Trade War Talking Points:
- Weekend news that the US would not trigger a 5% tariff on all Mexican goods spurred a USDMXN drop and supported the broad risk bid
- There remains evidence that speculative reach doesn’t have firm footing with trade wars and GDP weighing while markets await the Fed
- Dollar’s trend channel breakdown has scuttled the chance for immediate follow through with a mixed backdrop and 200 DMA still holding
Do you trade on fundamental themes or event risk? See what live events we will cover on DailyFX ahead (including the ECB rate decision and NFPs) as well as our regular webinar series meant to help you hone your trading.
How Much Lift is the Aversion of a US-Mexico Trade War Worth?

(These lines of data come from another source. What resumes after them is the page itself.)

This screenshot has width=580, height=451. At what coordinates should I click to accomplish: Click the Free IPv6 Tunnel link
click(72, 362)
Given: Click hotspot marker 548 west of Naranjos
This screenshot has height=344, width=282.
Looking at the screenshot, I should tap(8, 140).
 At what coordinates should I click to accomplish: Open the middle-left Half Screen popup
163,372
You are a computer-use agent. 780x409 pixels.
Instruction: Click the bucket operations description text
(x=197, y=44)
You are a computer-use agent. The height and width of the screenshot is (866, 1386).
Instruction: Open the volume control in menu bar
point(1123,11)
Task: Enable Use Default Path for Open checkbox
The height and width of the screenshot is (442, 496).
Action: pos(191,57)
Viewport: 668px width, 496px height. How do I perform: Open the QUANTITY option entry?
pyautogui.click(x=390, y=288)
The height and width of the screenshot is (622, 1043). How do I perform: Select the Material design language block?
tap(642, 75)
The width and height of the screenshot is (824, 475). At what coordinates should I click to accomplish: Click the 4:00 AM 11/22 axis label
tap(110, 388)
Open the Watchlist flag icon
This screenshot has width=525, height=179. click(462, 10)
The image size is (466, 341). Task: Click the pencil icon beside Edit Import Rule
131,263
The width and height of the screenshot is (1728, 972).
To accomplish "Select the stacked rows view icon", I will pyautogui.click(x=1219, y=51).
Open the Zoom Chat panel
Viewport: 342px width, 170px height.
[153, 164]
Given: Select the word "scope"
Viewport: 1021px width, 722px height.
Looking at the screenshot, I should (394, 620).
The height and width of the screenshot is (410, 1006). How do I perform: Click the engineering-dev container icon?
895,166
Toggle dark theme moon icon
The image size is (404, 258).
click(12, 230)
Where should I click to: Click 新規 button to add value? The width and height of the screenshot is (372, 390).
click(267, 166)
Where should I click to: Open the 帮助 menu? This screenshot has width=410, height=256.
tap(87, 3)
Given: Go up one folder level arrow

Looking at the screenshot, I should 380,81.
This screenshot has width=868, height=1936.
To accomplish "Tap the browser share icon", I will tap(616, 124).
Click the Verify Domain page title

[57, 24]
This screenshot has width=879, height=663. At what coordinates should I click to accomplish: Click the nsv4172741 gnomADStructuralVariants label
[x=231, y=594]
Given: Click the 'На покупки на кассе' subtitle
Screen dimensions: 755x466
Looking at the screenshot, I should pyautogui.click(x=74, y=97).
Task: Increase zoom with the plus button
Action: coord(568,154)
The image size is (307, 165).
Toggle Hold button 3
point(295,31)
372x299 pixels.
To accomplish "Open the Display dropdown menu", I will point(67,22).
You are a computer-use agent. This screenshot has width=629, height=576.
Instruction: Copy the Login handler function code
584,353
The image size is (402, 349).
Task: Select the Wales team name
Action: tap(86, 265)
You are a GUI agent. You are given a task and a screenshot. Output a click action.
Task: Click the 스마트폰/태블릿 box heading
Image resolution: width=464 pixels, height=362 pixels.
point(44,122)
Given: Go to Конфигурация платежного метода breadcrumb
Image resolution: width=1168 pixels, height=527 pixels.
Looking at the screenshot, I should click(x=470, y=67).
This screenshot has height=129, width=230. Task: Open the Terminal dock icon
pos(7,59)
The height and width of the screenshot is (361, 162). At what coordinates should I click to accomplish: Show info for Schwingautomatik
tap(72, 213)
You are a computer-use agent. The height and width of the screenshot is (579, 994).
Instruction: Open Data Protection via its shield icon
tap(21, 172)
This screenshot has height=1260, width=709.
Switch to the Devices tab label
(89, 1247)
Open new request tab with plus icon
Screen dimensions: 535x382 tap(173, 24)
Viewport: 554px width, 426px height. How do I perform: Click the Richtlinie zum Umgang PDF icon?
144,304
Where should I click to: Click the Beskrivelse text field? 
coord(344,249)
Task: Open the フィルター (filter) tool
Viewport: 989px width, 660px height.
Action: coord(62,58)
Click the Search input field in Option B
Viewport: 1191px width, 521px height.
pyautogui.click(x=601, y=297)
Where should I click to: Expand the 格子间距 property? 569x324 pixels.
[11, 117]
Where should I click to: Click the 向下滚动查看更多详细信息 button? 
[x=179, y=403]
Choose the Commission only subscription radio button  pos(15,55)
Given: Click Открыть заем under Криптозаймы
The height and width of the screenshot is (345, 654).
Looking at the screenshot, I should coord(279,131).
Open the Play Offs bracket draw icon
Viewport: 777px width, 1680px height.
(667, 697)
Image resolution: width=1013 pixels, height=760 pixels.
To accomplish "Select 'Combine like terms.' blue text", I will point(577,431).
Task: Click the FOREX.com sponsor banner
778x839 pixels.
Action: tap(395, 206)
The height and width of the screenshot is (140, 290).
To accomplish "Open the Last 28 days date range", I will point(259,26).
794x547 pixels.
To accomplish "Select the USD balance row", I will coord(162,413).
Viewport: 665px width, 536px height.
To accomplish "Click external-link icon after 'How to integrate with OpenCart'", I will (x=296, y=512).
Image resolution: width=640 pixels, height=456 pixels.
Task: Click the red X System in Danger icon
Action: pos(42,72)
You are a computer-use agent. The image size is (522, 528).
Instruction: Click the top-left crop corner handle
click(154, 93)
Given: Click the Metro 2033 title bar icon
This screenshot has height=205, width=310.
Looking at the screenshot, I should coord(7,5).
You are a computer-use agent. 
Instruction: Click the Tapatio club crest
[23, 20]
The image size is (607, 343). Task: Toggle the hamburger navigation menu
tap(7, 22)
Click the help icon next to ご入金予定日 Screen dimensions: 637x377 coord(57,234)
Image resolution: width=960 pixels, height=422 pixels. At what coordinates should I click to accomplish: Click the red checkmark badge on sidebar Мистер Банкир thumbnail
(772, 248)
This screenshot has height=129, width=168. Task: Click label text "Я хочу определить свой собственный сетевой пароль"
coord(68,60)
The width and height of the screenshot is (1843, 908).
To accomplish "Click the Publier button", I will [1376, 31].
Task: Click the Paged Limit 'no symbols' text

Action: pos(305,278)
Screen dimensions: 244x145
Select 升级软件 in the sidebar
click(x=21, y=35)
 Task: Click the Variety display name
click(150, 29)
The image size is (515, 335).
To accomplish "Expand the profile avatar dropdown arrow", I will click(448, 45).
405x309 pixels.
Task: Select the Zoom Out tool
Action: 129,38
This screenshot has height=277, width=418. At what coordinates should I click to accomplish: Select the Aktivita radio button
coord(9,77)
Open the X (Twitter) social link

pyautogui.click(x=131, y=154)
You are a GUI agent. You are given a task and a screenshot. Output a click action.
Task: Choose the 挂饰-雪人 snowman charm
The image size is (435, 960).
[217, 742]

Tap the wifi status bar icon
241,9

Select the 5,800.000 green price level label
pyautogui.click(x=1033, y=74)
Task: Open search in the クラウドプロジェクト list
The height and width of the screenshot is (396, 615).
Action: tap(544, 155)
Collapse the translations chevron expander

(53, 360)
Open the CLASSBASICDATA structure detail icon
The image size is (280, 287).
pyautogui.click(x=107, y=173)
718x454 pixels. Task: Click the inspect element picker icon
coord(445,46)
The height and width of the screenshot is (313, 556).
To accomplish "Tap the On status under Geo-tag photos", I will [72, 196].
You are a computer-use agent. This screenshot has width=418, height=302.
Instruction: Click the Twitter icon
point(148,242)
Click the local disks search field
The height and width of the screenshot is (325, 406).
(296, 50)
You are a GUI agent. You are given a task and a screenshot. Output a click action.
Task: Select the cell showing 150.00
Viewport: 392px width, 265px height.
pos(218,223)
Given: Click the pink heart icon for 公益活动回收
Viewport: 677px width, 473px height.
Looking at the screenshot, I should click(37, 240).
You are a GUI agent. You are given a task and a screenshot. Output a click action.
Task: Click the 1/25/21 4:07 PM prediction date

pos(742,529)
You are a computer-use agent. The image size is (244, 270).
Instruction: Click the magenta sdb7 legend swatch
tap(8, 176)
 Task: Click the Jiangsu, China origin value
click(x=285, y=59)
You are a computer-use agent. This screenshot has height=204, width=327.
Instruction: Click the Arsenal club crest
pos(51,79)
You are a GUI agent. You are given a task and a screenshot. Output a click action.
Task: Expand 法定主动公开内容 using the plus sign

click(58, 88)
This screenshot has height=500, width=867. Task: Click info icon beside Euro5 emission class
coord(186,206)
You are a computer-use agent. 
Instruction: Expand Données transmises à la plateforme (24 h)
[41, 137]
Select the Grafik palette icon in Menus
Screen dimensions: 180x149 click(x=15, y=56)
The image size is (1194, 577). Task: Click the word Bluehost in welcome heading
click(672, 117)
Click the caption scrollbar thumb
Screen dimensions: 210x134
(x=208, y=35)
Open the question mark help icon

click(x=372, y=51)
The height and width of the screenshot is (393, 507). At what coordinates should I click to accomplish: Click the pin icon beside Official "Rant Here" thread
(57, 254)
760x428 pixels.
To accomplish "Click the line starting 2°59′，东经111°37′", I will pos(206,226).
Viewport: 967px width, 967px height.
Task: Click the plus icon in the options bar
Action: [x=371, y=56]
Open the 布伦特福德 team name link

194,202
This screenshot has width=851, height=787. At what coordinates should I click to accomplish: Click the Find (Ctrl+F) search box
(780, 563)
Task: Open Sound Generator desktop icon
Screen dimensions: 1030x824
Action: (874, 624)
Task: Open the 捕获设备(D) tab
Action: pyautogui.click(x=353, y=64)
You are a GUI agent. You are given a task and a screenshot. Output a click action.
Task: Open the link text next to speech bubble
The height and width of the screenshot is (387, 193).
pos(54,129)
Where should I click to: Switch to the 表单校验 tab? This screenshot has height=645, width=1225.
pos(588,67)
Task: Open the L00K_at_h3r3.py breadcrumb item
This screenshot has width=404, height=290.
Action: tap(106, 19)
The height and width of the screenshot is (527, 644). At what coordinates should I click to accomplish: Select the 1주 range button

The new trading week began with a favorable fundamental development – though the balance of negative-to-positive week beginning catalysts is still heavily skewed in favor of the bears. Friday evening, US President Donald Trump tweeted that an agreement was reached between US and Mexican negotiators on the latter’s efforts to curb migration destined for the United States. That news would in turn obviate the risk of a 5 percent tariff on all Mexican imports into the US which was due to go into effect Monday had there not be an agreement in place. The news was clearly a relief for Mexican assets which could have been in the same position as China struggling under its own standoff – just without the scale to hold off the deeper economic cuts. The biggest jumps would be registered in the Mexican Peso with the steepest single-day USDMXN exchange rate drop in 11 months as well as the Mexican ETFs (like the MSCI’s) though the local equity index didn’t seem to enjoy the same windfall.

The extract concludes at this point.